- What to do:
These records contain pictures, which must be left out; copy exactly the lines from the one with "Instruction: Click the -50 PIPS result cell" up to and including the one with "Image resolution: width=613".

- Dataset records:
_ _ _ _
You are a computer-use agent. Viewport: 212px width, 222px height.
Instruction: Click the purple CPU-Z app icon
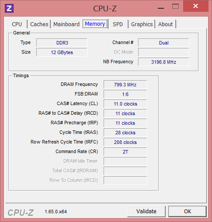pos(9,8)
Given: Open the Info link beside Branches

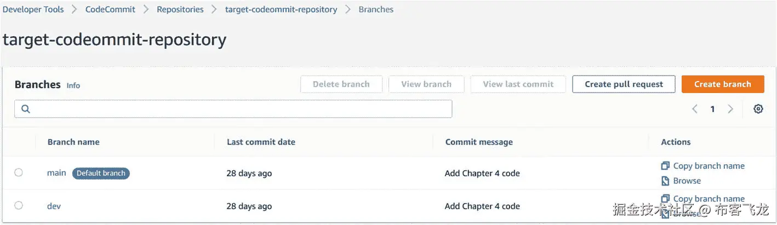Looking at the screenshot, I should [73, 85].
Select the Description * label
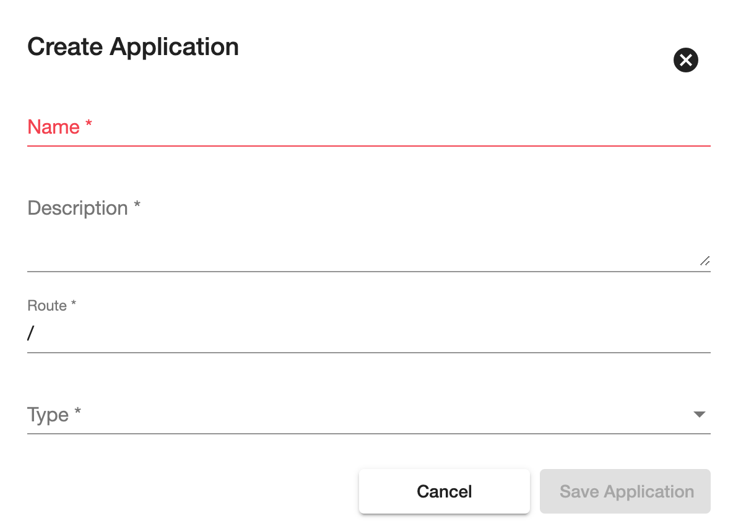733x521 pixels. pyautogui.click(x=84, y=208)
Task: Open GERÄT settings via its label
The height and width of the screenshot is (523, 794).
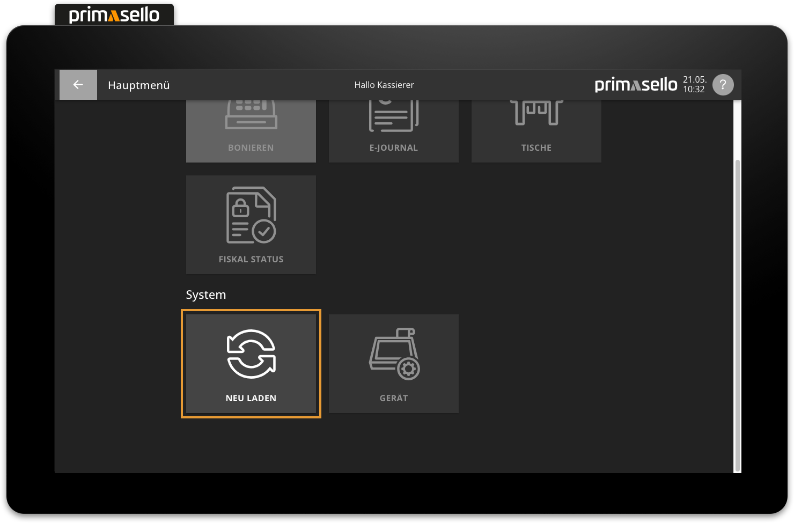Action: [394, 398]
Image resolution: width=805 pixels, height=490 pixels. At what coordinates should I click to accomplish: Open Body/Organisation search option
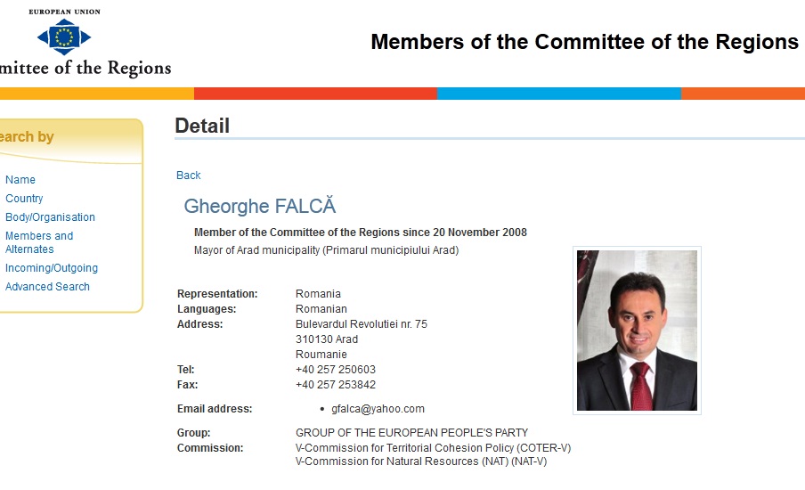(50, 217)
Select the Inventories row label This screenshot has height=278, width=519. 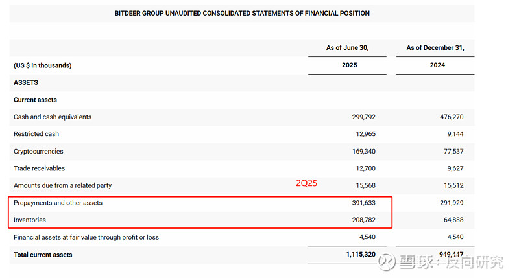click(x=30, y=220)
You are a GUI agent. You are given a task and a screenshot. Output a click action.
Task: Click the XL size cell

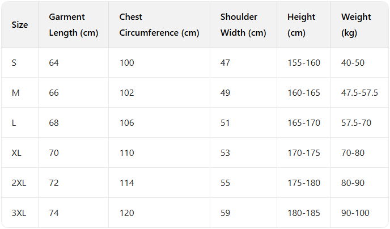tap(17, 153)

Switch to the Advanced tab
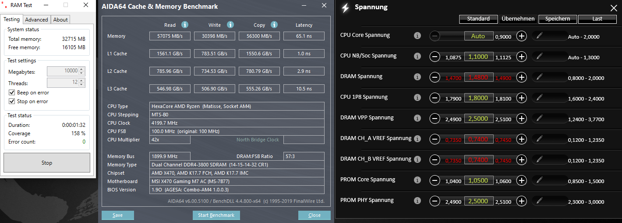[x=36, y=19]
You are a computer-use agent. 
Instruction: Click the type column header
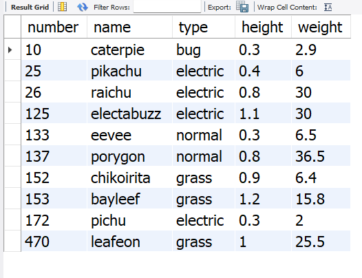coord(204,27)
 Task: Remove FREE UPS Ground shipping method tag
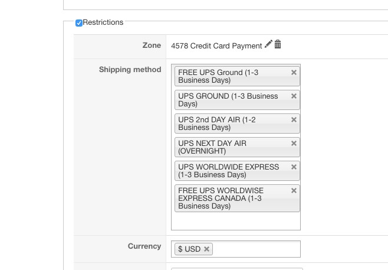point(294,73)
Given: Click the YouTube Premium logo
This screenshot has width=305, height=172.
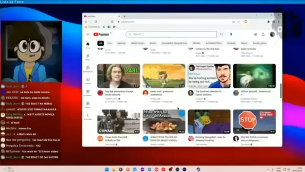Looking at the screenshot, I should pos(101,34).
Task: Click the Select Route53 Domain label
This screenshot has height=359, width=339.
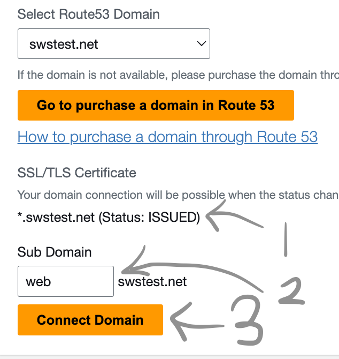Action: click(88, 13)
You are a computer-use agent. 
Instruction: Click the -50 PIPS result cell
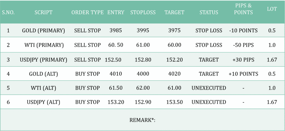tap(243, 45)
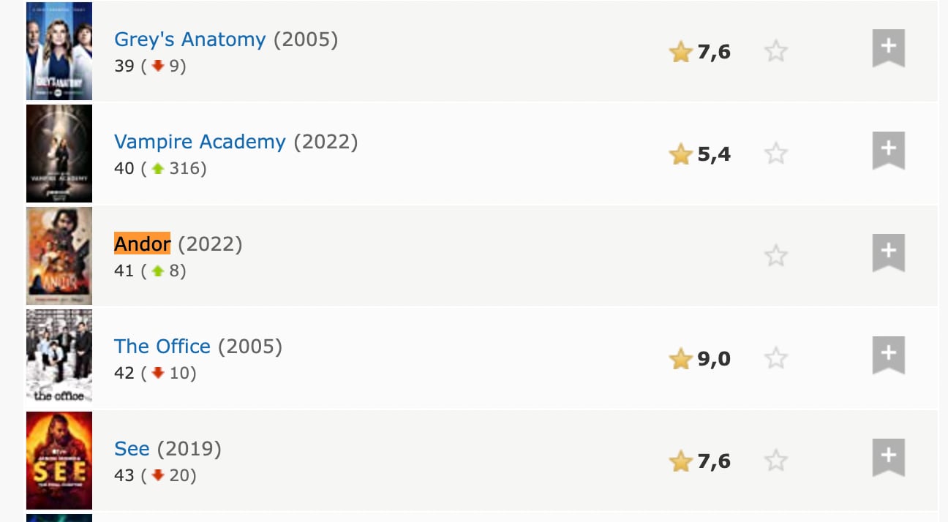948x522 pixels.
Task: Click the bookmark plus icon for Andor
Action: [x=888, y=251]
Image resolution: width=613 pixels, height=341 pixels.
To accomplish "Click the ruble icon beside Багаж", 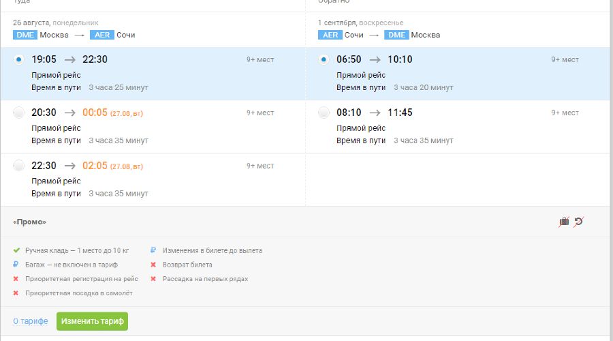I will [x=16, y=265].
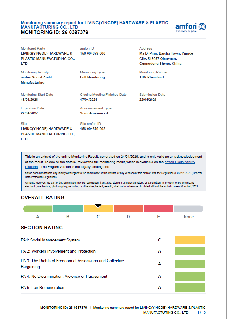Click the report title heading text
Image resolution: width=227 pixels, height=319 pixels.
[x=94, y=25]
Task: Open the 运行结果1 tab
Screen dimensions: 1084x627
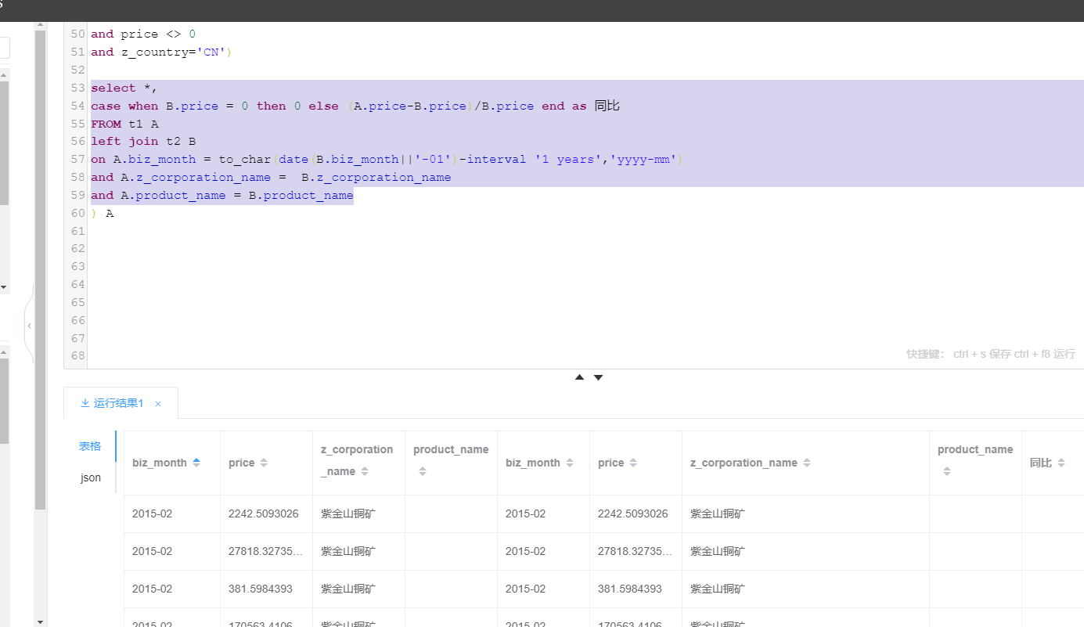Action: click(118, 403)
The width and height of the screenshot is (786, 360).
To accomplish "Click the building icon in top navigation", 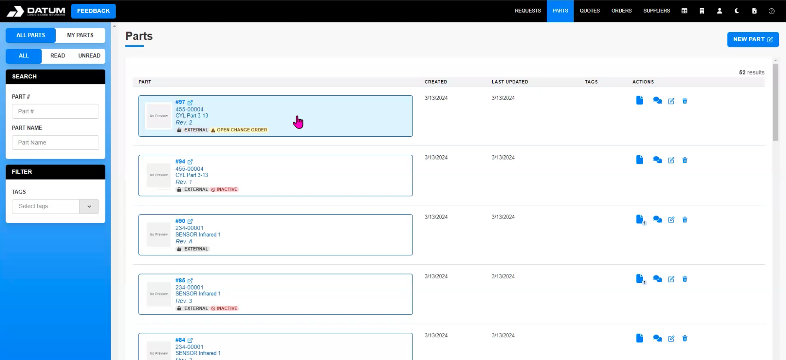I will 702,11.
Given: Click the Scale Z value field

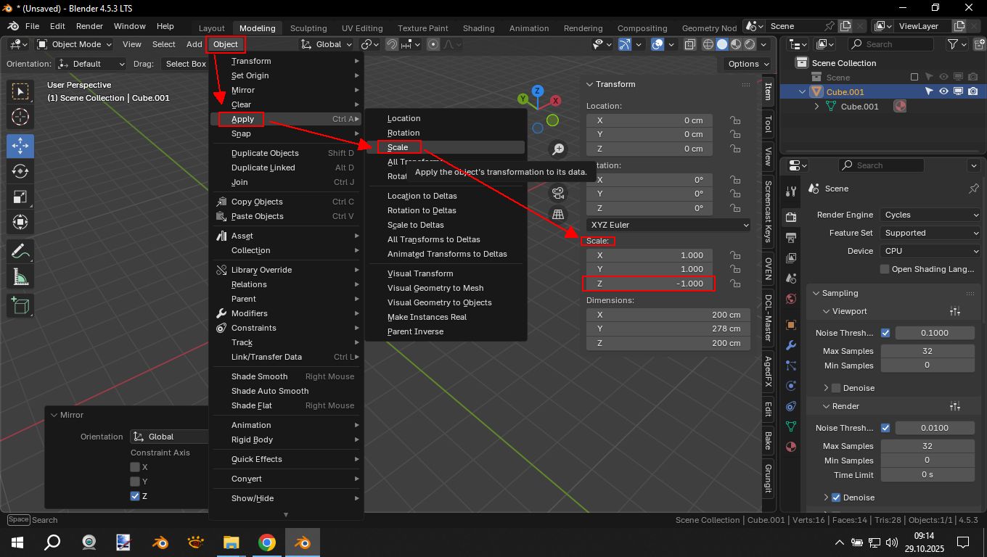Looking at the screenshot, I should coord(650,284).
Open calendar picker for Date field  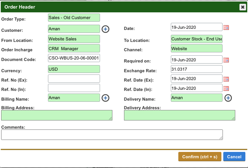coord(226,27)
_ _ _ _
- Reply:
Instruction: Click the -50 PIPS result cell
tap(243, 45)
948x522 pixels.
Task: Click the bookmark plus icon for Andor
Action: [x=888, y=251]
Image resolution: width=613 pixels, height=341 pixels.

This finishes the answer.